[PD] Strings.

Wed Feb 23 06:12:19 CET 2011

On Tue, 1 Feb 2011, Bryan Jurish wrote:

> True.  But while I can guarantee this for "string-like" operations, I
> can't seem to finagle it for pd, which insists on treating arrays (at
> least those defined at the patch level) as t_float[]s (looks like the
> culprit here is garray_save() calling binbuf_addv() to buffer the array

Oh, if you need to save the array using Pd's existing mechanisms, yeah, 
you shouldn't use anything else than Pd's way of storing data. (But do you 
really want to use arrays ?)

> reinterpret_cast<> doesn't exist.
> there's only (char*)expr  (cf. Kernighan & Ritchie, 1988) :-P
> sorry for being pedantic; you are of course correct that 
> reinterpret_cast<> is the C++ equivalent for what I'm doing; I just 
> think it's too much to type, which is yet another thing I dislike about 
> C++ ...

I'm just talking about it as a concept. I don't ever use that C++ keyword 
and I don't know what it's good for. I mean only the typecasts that change 
pointers into other, potentially irrelevant pointer-types. Those exist 
both in C and in C++, and they exist in C++ regardless of the actual use 
of the reinterpret_cast keyword (which seems like little more than a waste 
of characters in a text file).

I only use C++ for the shortcuts, not for the... longcuts.

> anyhoo, ok: I can (ab)use typecasts using (t_word*) instead of 
> (t_float*).  My original gripes (1C) and (1D) still hold: this breaks on 
> save/load of patches, if "string" data is to be saved with its array.

Therefore you are going to store one 'wchar' per float ? Fine. Now you 
don't need to store a string length, right ?

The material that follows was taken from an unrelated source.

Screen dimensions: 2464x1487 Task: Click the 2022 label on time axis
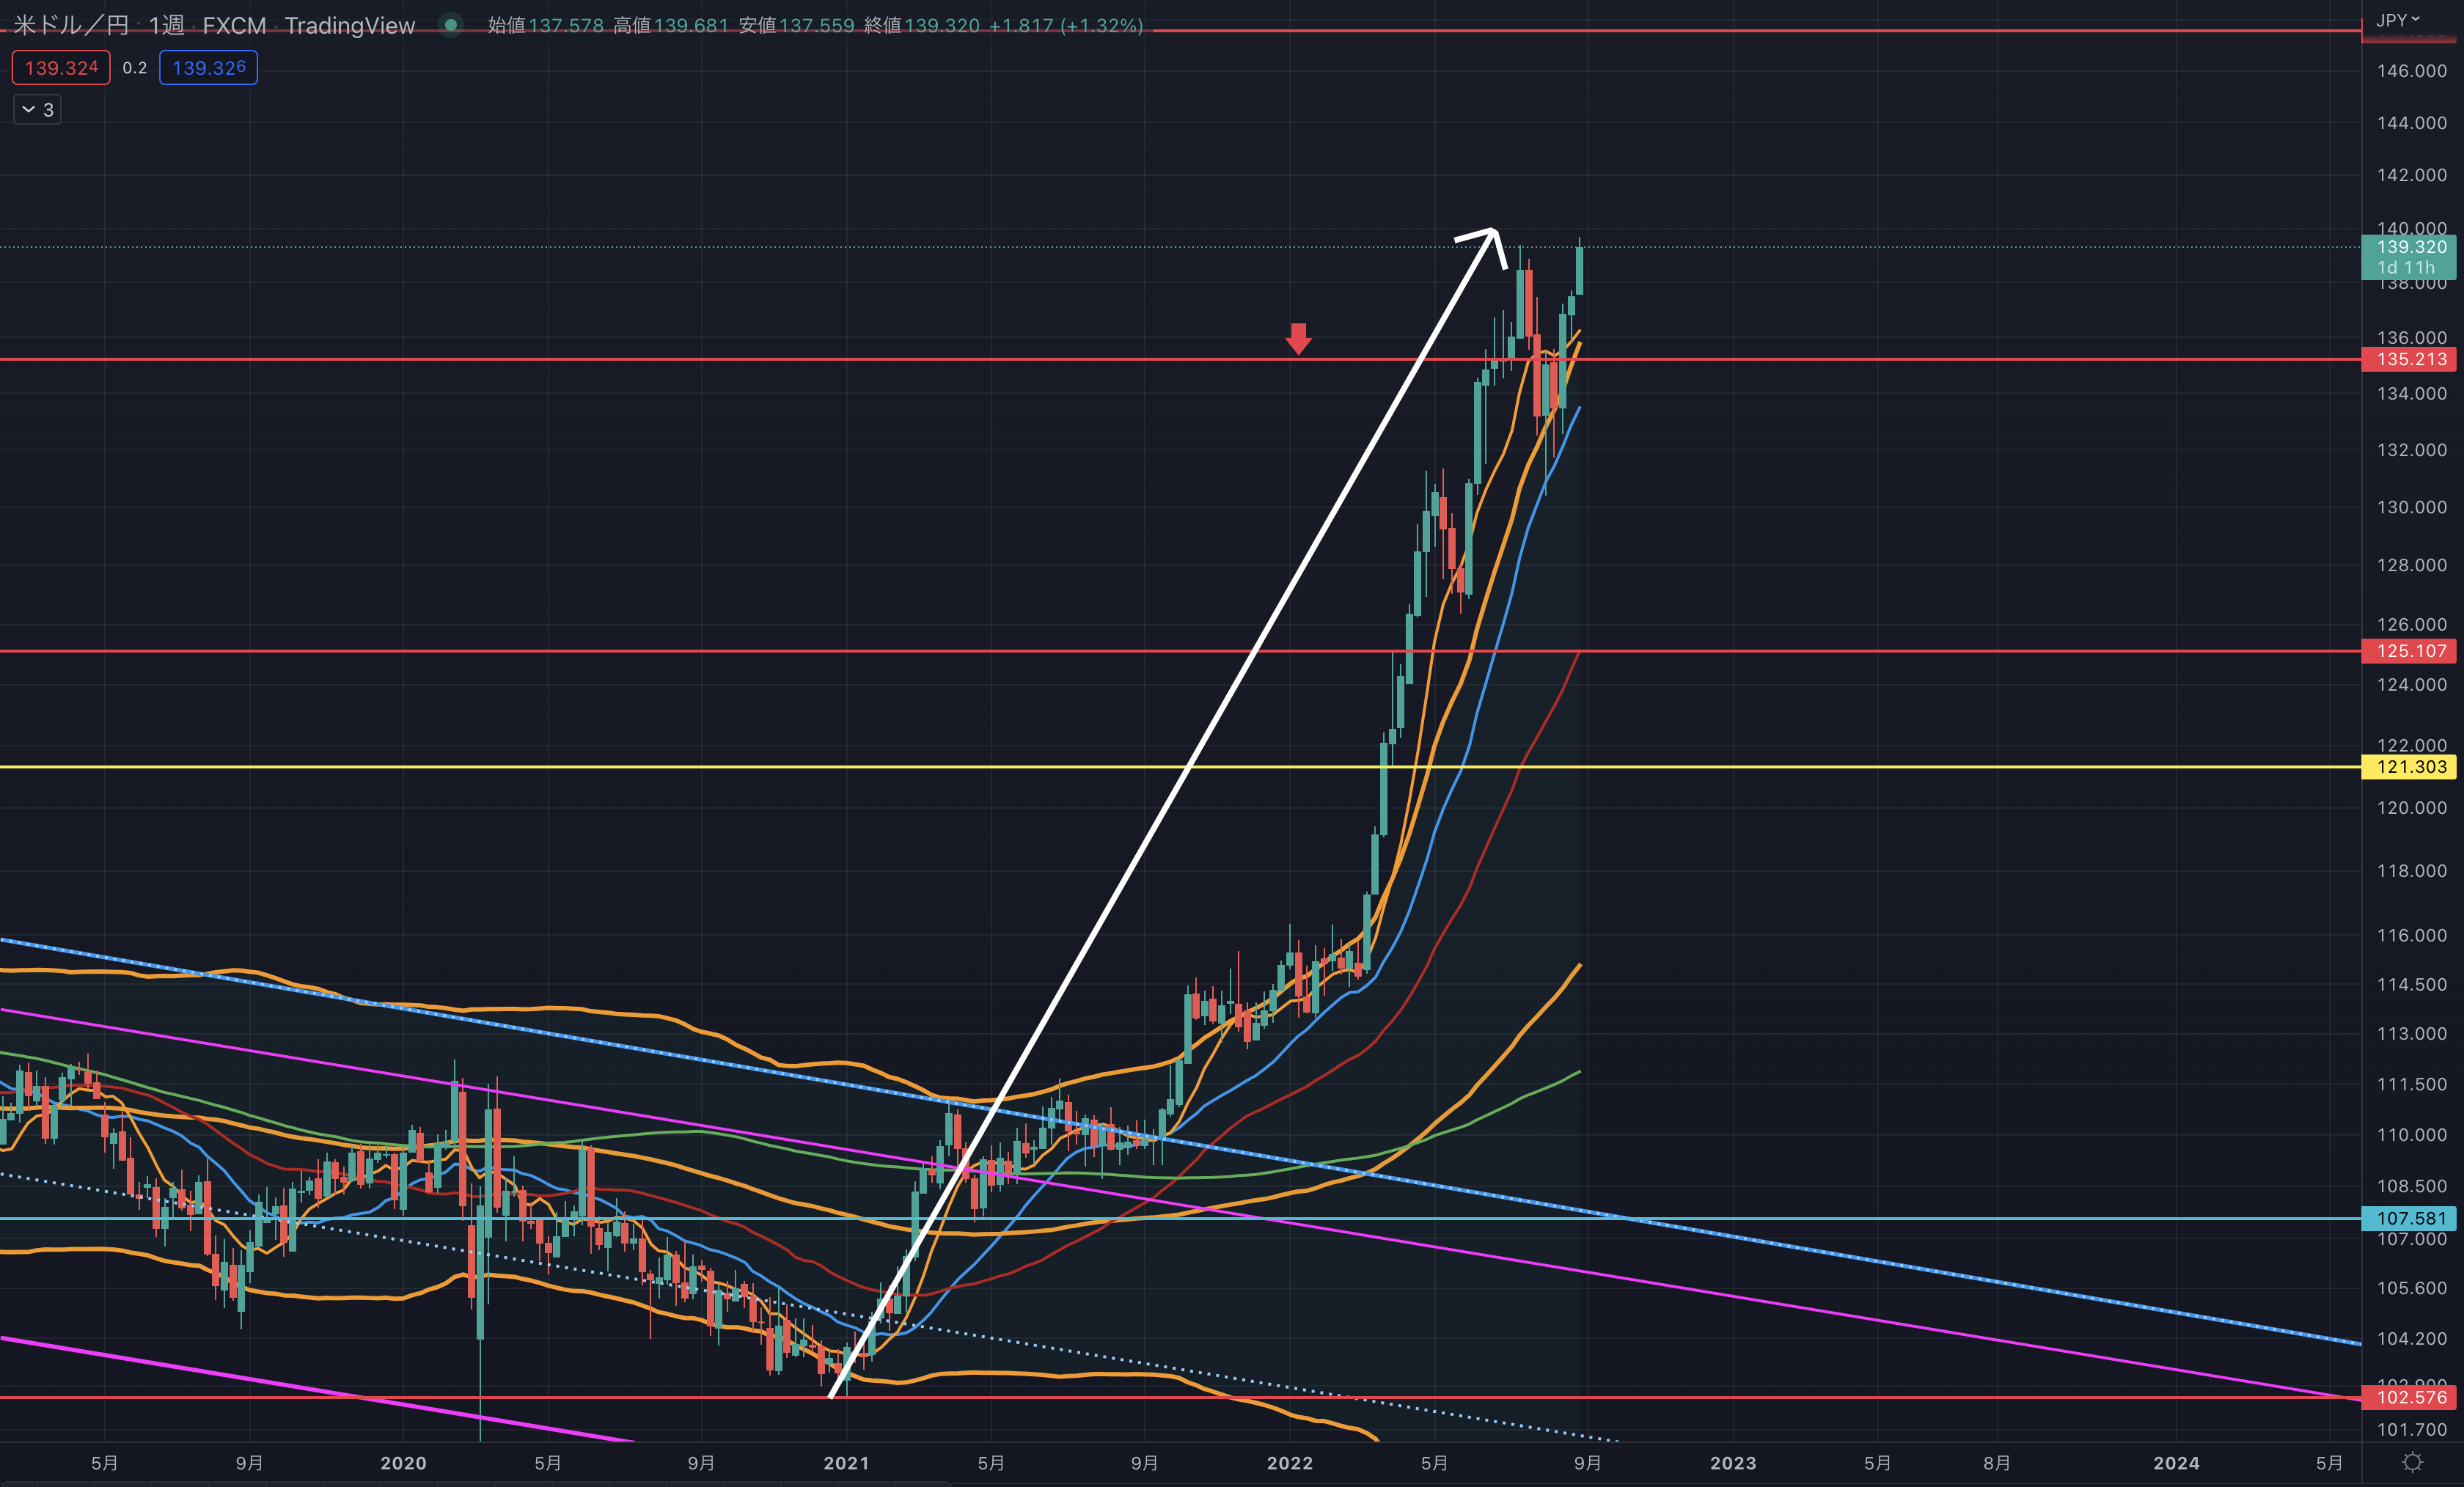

> I still think the idea of using arrays for strings is intriguing, not 
> least for the sheer amount of abuse potential arising from combining 
> text bytes and audio signals in the same arrays...

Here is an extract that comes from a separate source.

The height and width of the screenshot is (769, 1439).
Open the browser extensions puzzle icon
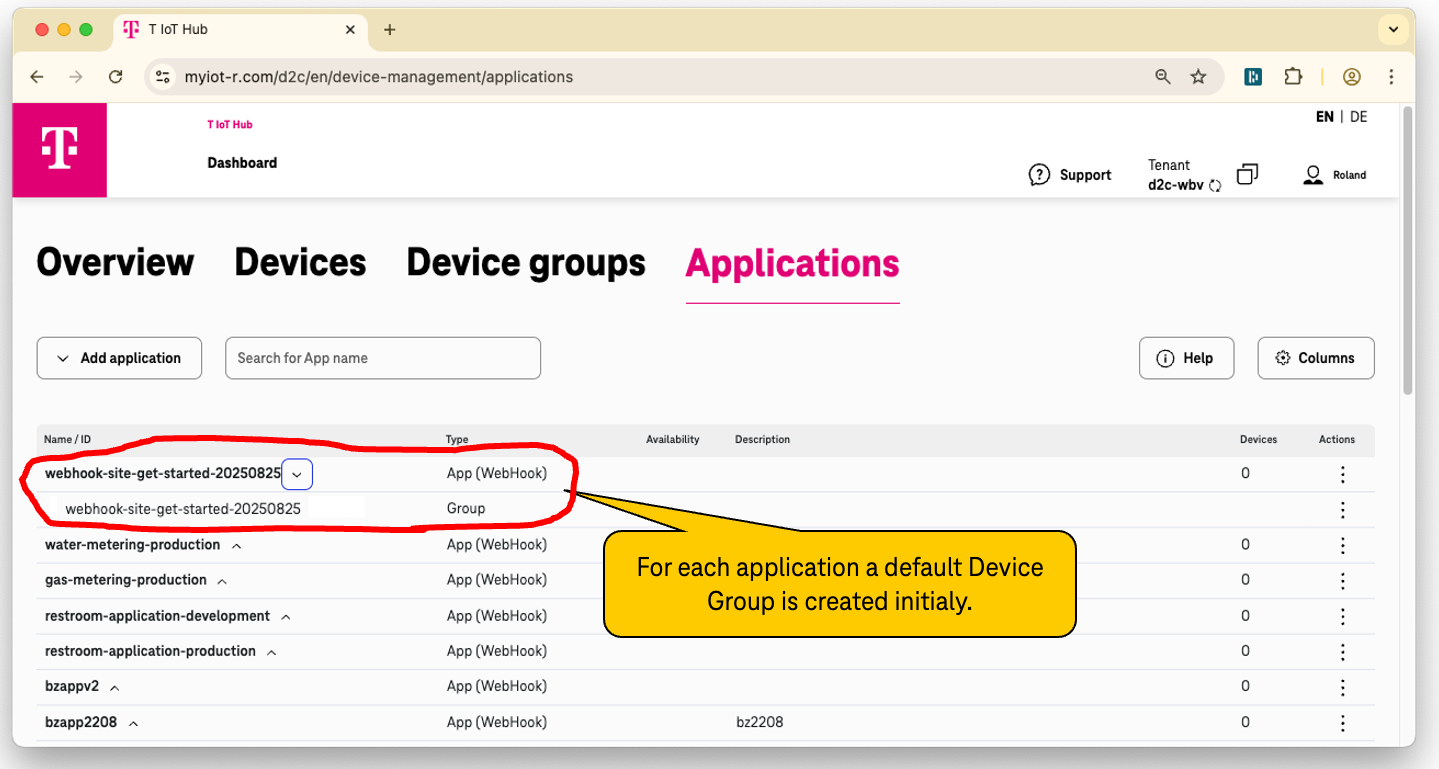pos(1293,76)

You can already plug [#tabread] into [#to_s] to make nice symbols, or send 
a symbol to [#import] plugged to a [#tabwrite], to write funny things into 
tables. People can abuse things already. It's "fun".

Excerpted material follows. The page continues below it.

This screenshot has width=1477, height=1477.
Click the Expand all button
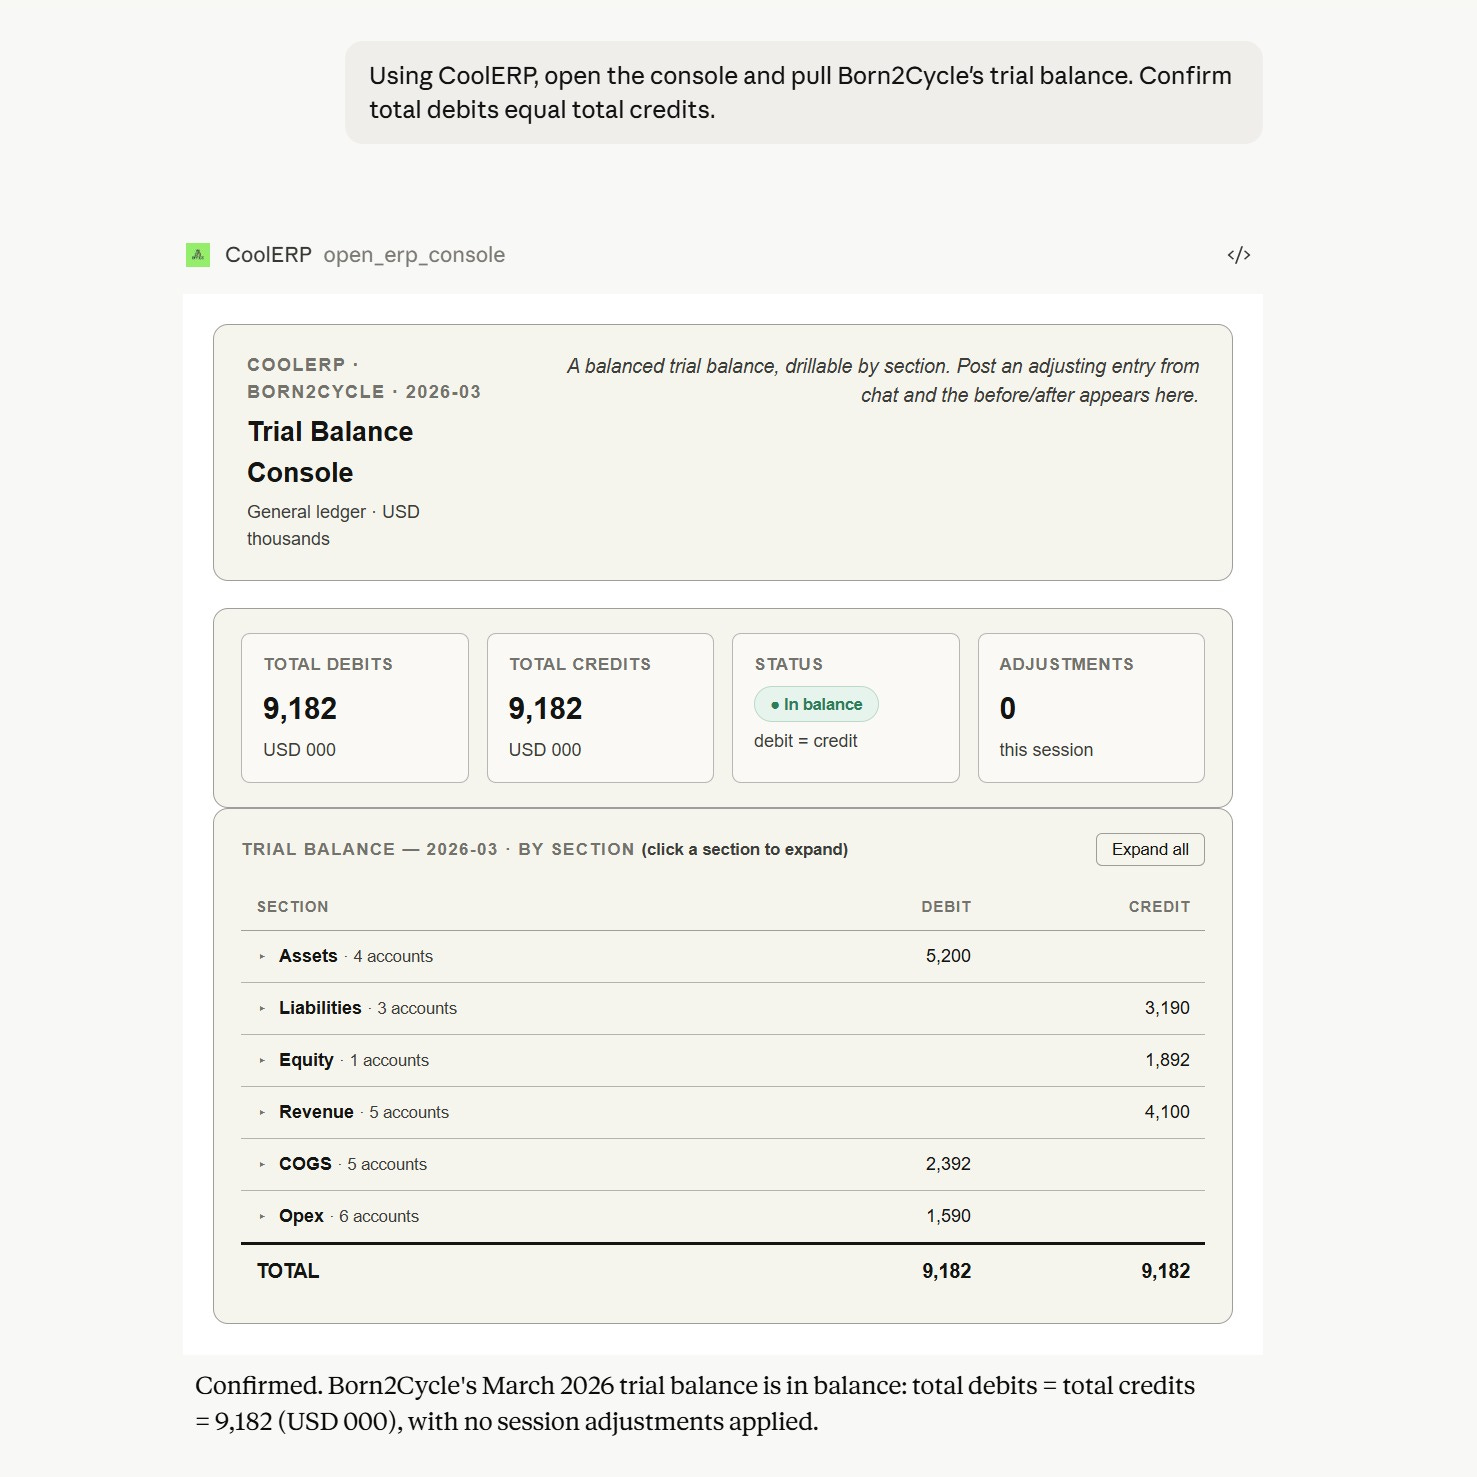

> but I find it horribly nasty to waste more than half of the memory 
> allocated

Store the big text in an external that is shielded from the niceness of 
Pd.

> (ok, the strings-as-lists-of-floats waste even more, but that's explicit 
> and open about its hackery; putting byte values into floats under the 
> hood and calling the result "string" would be cunning, devious, and 
> underhanded hackery... or something like that)

How about using plain symbols as strings, and then perform a giant 
mark-and-sweep (split into realtime-friendly parts using clock_delay()) to 
delete all the unused ones ? (just kidding).

> Now we're on to method (2).  The show-stopper for me here is argument
> (2B): external APIs.  Under this method, every time I want my pd
> "string" as a C string, I have to explicitly convert it, and vice versa,
> which takes additional buffers, possibly (re-)allocations, and O(N)
> time.  This is all likely to happen only at the control level, so maybe
> that's not system critical either.

Messages are as realtime-critical as DSP, as they run in the same thread. 
If you don't run DSP, then messages may be realtime-critical anyway : it 
depends on when you need things to happen. If using live MIDI/OSC/etc 
control, then the stuff is realtime-critical. But it's very possible that 
O(N)-conversions aren't going to be noticeably slower for what you're 
doing. How much % CPU would it really take ?

> Being able to easily incorporate external string-processing APIs (e.g. 
> the C library string handling routines)

The C library's string processing is made of really basic stuff that is 
about as easy to rewrite as it is to wrap. Thus you may as well rewrite 
them for any number type you choose to use.

>>> But GridFlow isn't vanilla either.
>> How many solutions do you want to reject ?
> n-1, for some natural number n.  sorry, can't be more specific yet.

If you absolutely want solutions to get into vanilla, there's only one 
person you have to talk to.

> Honestly, if I had a pressing need for handling large-ish amounts of 
> text data in pd, I would probably look to GridFlow.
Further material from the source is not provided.